**EXERCISE AIM:** Copy out the data line by line exactly, from its start to the line bearing "1024x644 pixels.", inclusive.

**Dataset records:**
......

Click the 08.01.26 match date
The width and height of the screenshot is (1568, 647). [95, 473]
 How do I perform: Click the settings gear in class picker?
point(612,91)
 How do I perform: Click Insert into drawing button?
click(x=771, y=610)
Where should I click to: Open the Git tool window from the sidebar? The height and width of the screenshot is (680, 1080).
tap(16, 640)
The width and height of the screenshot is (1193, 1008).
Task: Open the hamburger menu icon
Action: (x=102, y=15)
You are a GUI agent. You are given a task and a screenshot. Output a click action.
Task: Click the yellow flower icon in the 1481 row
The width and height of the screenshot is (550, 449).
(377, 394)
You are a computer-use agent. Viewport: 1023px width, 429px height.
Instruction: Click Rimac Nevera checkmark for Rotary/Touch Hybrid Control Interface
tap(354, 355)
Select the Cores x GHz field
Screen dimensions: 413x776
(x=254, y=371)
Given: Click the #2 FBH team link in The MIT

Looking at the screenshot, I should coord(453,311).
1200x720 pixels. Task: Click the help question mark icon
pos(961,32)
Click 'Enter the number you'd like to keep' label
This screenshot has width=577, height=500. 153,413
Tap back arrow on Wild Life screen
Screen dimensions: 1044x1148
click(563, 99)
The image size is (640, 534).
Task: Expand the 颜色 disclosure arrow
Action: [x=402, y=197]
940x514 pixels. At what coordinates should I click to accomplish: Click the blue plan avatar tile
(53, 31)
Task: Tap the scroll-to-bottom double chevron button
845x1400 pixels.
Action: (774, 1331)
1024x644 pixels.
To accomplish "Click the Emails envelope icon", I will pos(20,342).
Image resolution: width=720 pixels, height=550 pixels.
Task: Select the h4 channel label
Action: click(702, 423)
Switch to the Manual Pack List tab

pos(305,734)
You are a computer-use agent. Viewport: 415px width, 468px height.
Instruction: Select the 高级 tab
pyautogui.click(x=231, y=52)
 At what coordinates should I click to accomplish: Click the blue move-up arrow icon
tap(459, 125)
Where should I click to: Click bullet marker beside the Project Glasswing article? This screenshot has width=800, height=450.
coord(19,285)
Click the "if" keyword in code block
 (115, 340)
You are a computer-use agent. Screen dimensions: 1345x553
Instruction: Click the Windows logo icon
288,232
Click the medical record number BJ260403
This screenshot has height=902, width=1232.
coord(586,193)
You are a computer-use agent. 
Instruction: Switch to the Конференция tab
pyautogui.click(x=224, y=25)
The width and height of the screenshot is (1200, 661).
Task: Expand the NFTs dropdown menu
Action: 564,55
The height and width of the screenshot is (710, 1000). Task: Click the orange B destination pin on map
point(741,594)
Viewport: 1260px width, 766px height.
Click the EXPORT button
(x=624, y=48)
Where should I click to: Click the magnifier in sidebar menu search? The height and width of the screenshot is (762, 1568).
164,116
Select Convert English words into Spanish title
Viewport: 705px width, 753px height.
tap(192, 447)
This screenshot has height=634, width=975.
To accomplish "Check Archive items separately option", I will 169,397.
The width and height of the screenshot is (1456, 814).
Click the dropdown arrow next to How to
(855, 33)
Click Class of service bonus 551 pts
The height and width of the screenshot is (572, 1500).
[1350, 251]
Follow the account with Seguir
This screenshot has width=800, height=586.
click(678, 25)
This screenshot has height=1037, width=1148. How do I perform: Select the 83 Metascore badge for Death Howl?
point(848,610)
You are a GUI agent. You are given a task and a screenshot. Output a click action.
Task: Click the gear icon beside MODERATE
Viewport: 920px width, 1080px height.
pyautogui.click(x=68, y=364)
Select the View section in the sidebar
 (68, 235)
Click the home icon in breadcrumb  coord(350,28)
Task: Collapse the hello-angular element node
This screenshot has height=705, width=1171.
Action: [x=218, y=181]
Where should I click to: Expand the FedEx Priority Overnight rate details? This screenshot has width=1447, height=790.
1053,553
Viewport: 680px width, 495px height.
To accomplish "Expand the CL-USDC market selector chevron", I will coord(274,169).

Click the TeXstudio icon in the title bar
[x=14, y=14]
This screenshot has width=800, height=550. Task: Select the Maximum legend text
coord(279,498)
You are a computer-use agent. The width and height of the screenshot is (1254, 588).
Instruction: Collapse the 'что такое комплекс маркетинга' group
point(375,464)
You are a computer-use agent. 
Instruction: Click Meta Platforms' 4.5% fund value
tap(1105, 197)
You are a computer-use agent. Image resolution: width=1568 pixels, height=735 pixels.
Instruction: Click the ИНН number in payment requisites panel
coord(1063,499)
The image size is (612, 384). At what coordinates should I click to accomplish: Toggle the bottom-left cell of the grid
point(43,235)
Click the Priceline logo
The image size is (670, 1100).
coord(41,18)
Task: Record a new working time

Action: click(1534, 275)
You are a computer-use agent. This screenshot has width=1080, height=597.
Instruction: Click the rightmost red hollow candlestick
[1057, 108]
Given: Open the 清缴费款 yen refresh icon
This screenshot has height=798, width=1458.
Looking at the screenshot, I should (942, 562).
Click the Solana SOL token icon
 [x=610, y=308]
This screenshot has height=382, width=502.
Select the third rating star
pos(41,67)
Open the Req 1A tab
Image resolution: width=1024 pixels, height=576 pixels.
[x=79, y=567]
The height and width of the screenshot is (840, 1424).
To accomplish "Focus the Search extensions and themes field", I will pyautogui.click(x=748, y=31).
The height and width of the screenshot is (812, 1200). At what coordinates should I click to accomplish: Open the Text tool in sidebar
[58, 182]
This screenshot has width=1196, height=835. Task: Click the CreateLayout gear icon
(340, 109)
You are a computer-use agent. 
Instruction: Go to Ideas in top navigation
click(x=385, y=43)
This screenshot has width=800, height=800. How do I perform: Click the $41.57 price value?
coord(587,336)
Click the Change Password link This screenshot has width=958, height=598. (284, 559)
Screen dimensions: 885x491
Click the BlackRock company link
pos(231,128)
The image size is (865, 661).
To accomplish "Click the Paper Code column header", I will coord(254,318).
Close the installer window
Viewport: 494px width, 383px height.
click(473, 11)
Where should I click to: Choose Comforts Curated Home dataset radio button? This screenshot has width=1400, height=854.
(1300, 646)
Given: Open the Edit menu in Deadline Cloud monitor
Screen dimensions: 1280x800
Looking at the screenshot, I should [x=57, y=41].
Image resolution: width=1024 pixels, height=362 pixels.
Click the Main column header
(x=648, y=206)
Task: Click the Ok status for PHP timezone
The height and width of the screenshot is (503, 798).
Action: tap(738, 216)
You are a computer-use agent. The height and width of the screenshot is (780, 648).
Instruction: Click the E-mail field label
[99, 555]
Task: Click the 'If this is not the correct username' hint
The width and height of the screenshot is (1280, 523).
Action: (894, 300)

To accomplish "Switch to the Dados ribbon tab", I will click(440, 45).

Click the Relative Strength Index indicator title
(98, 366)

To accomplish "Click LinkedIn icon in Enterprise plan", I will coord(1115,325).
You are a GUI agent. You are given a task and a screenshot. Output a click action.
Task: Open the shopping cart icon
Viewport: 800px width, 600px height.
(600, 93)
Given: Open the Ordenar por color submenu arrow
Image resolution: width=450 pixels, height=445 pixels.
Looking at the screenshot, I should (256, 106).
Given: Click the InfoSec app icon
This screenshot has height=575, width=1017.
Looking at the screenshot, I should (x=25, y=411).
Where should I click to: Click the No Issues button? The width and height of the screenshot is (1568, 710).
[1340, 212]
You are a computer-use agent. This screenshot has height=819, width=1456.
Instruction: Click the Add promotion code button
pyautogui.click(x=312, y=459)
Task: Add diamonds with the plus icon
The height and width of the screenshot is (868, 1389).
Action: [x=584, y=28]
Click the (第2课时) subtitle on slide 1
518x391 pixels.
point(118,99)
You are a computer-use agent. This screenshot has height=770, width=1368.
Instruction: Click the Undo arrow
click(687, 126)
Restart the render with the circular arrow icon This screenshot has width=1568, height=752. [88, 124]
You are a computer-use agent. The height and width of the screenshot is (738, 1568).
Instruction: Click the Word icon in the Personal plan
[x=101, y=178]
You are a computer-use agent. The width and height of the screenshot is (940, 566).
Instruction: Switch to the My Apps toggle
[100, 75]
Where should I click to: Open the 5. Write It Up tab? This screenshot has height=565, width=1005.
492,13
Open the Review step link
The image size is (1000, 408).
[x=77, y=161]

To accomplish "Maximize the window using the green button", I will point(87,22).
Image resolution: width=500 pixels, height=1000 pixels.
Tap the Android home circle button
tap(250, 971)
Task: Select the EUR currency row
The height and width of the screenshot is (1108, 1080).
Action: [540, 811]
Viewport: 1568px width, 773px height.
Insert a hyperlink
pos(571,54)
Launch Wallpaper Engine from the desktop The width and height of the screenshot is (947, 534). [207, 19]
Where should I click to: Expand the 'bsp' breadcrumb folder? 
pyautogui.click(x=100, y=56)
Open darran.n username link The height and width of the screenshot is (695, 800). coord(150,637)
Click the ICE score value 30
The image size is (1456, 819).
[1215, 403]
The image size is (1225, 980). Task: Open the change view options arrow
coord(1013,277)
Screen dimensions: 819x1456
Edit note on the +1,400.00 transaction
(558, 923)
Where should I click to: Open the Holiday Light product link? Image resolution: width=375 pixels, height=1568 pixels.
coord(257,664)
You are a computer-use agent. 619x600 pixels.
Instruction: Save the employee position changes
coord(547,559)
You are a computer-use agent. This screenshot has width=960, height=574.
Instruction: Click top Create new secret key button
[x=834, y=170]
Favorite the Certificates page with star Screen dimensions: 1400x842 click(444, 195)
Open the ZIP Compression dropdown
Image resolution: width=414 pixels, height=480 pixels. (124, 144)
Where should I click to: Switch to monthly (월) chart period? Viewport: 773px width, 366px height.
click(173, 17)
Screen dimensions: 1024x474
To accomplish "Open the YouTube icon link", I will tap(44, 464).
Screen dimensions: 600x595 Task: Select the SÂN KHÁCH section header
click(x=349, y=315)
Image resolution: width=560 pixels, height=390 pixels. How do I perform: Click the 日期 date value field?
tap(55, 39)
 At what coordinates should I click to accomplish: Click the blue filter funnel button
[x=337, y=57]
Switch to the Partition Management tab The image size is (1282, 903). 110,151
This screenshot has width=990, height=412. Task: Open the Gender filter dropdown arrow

......

**SOLUTION TO THIS TASK:**
Click the 08.01.26 match date
The width and height of the screenshot is (1568, 647). [95, 473]
 How do I perform: Click the settings gear in class picker?
point(612,91)
 How do I perform: Click Insert into drawing button?
click(x=771, y=610)
Where should I click to: Open the Git tool window from the sidebar? The height and width of the screenshot is (680, 1080).
tap(16, 640)
The width and height of the screenshot is (1193, 1008).
Task: Open the hamburger menu icon
Action: (x=102, y=15)
You are a GUI agent. You are given a task and a screenshot. Output a click action.
Task: Click the yellow flower icon in the 1481 row
The width and height of the screenshot is (550, 449).
(377, 394)
You are a computer-use agent. Viewport: 1023px width, 429px height.
Instruction: Click Rimac Nevera checkmark for Rotary/Touch Hybrid Control Interface
tap(354, 355)
Select the Cores x GHz field
Screen dimensions: 413x776
(x=254, y=371)
Given: Click the #2 FBH team link in The MIT

Looking at the screenshot, I should coord(453,311).
1200x720 pixels. Task: Click the help question mark icon
pos(961,32)
Click 'Enter the number you'd like to keep' label
This screenshot has width=577, height=500. 153,413
Tap back arrow on Wild Life screen
Screen dimensions: 1044x1148
click(563, 99)
The image size is (640, 534).
Task: Expand the 颜色 disclosure arrow
Action: [x=402, y=197]
940x514 pixels. At what coordinates should I click to accomplish: Click the blue plan avatar tile
(53, 31)
Task: Tap the scroll-to-bottom double chevron button
845x1400 pixels.
Action: (774, 1331)
1024x644 pixels.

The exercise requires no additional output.